> _What is expected_
Search the records below for "will"; copy each line that has it.

Collected data
---

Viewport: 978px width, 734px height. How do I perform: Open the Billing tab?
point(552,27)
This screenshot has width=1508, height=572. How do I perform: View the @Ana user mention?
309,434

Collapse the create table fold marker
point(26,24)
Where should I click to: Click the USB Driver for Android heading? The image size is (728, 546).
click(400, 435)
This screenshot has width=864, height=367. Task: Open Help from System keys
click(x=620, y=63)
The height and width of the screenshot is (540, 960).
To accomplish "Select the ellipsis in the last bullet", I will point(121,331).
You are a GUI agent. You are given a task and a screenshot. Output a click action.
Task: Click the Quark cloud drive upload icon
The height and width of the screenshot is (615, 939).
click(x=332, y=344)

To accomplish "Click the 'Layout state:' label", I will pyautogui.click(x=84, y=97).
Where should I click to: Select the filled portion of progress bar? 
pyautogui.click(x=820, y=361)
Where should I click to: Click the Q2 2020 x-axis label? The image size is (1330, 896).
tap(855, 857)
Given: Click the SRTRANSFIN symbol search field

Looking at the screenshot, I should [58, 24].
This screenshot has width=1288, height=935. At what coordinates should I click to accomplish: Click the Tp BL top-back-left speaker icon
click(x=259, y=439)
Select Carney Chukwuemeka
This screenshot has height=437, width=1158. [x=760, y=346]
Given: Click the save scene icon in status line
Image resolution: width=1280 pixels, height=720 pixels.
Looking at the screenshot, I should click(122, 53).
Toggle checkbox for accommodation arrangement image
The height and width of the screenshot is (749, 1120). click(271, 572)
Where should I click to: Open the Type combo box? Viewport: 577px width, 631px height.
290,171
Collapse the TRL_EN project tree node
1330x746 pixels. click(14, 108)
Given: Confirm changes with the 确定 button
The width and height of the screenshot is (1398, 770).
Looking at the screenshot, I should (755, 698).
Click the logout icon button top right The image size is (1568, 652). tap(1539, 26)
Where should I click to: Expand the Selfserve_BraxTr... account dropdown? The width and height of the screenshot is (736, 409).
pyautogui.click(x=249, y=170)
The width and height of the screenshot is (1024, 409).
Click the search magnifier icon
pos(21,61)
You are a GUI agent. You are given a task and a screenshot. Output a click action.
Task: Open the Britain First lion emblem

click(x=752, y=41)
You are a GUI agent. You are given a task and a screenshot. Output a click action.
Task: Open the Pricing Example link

---

> _Task solution_
To accomplish "Select the ellipsis in the last bullet", I will point(121,331).
To accomplish "Click the 'Layout state:' label", I will pyautogui.click(x=84, y=97).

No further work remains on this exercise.